Problem details –
Return all of the entries below word for word, with every line unchanged and in the same order.
○ ○ ○ ○
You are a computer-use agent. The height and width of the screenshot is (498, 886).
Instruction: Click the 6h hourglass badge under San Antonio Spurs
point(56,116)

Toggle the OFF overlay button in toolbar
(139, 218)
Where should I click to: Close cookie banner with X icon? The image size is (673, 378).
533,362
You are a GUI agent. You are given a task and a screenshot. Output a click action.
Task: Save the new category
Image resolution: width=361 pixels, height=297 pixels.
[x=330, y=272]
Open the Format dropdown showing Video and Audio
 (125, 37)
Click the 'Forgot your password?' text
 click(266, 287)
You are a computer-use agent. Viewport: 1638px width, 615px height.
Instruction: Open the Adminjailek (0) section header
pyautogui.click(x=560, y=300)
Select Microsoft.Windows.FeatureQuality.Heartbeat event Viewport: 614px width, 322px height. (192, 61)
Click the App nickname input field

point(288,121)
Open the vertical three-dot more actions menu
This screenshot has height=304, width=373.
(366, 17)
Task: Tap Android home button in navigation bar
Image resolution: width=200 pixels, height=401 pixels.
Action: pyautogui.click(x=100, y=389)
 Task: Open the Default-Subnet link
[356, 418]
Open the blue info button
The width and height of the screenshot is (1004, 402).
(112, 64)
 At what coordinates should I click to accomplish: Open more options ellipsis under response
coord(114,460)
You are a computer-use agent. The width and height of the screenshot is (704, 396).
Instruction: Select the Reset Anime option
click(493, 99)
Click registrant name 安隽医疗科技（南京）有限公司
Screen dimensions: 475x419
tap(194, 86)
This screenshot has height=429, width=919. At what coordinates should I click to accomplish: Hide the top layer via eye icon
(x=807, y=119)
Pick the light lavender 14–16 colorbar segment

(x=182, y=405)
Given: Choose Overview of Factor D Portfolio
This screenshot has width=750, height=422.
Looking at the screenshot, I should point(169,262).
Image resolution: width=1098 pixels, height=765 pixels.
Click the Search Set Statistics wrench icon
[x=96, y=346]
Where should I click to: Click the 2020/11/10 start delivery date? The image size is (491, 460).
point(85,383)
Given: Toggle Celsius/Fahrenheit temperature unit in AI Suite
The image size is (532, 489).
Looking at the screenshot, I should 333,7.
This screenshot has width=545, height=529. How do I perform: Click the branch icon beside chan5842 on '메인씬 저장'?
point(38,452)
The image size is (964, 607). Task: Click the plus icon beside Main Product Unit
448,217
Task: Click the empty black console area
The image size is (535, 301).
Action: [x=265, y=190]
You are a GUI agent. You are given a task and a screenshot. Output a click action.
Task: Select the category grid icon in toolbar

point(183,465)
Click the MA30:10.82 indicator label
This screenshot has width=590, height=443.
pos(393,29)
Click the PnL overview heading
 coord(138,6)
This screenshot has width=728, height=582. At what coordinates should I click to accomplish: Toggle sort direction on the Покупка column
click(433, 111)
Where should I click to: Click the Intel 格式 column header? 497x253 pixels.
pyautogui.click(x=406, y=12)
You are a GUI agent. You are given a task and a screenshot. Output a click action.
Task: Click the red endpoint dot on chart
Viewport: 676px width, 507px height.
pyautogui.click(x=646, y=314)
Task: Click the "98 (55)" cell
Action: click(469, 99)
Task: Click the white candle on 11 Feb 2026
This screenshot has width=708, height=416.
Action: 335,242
○ ○ ○ ○
Solution to this exercise –
You are a computer-use agent. The height and width of the screenshot is (498, 886).
Instruction: Click the 6h hourglass badge under San Antonio Spurs
point(56,116)

Toggle the OFF overlay button in toolbar
(139, 218)
Where should I click to: Close cookie banner with X icon? The image size is (673, 378).
533,362
You are a GUI agent. You are given a task and a screenshot. Output a click action.
Task: Save the new category
Image resolution: width=361 pixels, height=297 pixels.
[x=330, y=272]
Open the Format dropdown showing Video and Audio
 (125, 37)
Click the 'Forgot your password?' text
 click(266, 287)
You are a computer-use agent. Viewport: 1638px width, 615px height.
Instruction: Open the Adminjailek (0) section header
pyautogui.click(x=560, y=300)
Select Microsoft.Windows.FeatureQuality.Heartbeat event Viewport: 614px width, 322px height. (192, 61)
Click the App nickname input field

point(288,121)
Open the vertical three-dot more actions menu
This screenshot has height=304, width=373.
(366, 17)
Task: Tap Android home button in navigation bar
Image resolution: width=200 pixels, height=401 pixels.
Action: pyautogui.click(x=100, y=389)
 Task: Open the Default-Subnet link
[356, 418]
Open the blue info button
The width and height of the screenshot is (1004, 402).
(112, 64)
 At what coordinates should I click to accomplish: Open more options ellipsis under response
coord(114,460)
You are a computer-use agent. The width and height of the screenshot is (704, 396).
Instruction: Select the Reset Anime option
click(493, 99)
Click registrant name 安隽医疗科技（南京）有限公司
Screen dimensions: 475x419
tap(194, 86)
This screenshot has height=429, width=919. At what coordinates should I click to accomplish: Hide the top layer via eye icon
(x=807, y=119)
Pick the light lavender 14–16 colorbar segment

(x=182, y=405)
Given: Choose Overview of Factor D Portfolio
This screenshot has width=750, height=422.
Looking at the screenshot, I should point(169,262).
Image resolution: width=1098 pixels, height=765 pixels.
Click the Search Set Statistics wrench icon
[x=96, y=346]
Where should I click to: Click the 2020/11/10 start delivery date? The image size is (491, 460).
point(85,383)
Given: Toggle Celsius/Fahrenheit temperature unit in AI Suite
The image size is (532, 489).
Looking at the screenshot, I should 333,7.
This screenshot has width=545, height=529. How do I perform: Click the branch icon beside chan5842 on '메인씬 저장'?
point(38,452)
The image size is (964, 607). Task: Click the plus icon beside Main Product Unit
448,217
Task: Click the empty black console area
The image size is (535, 301).
Action: [x=265, y=190]
You are a GUI agent. You are given a task and a screenshot. Output a click action.
Task: Select the category grid icon in toolbar

point(183,465)
Click the MA30:10.82 indicator label
This screenshot has width=590, height=443.
pos(393,29)
Click the PnL overview heading
 coord(138,6)
This screenshot has width=728, height=582. At what coordinates should I click to accomplish: Toggle sort direction on the Покупка column
click(433, 111)
Where should I click to: Click the Intel 格式 column header? 497x253 pixels.
pyautogui.click(x=406, y=12)
You are a GUI agent. You are given a task and a screenshot. Output a click action.
Task: Click the red endpoint dot on chart
Viewport: 676px width, 507px height.
pyautogui.click(x=646, y=314)
Task: Click the "98 (55)" cell
Action: click(469, 99)
Task: Click the white candle on 11 Feb 2026
This screenshot has width=708, height=416.
Action: 335,242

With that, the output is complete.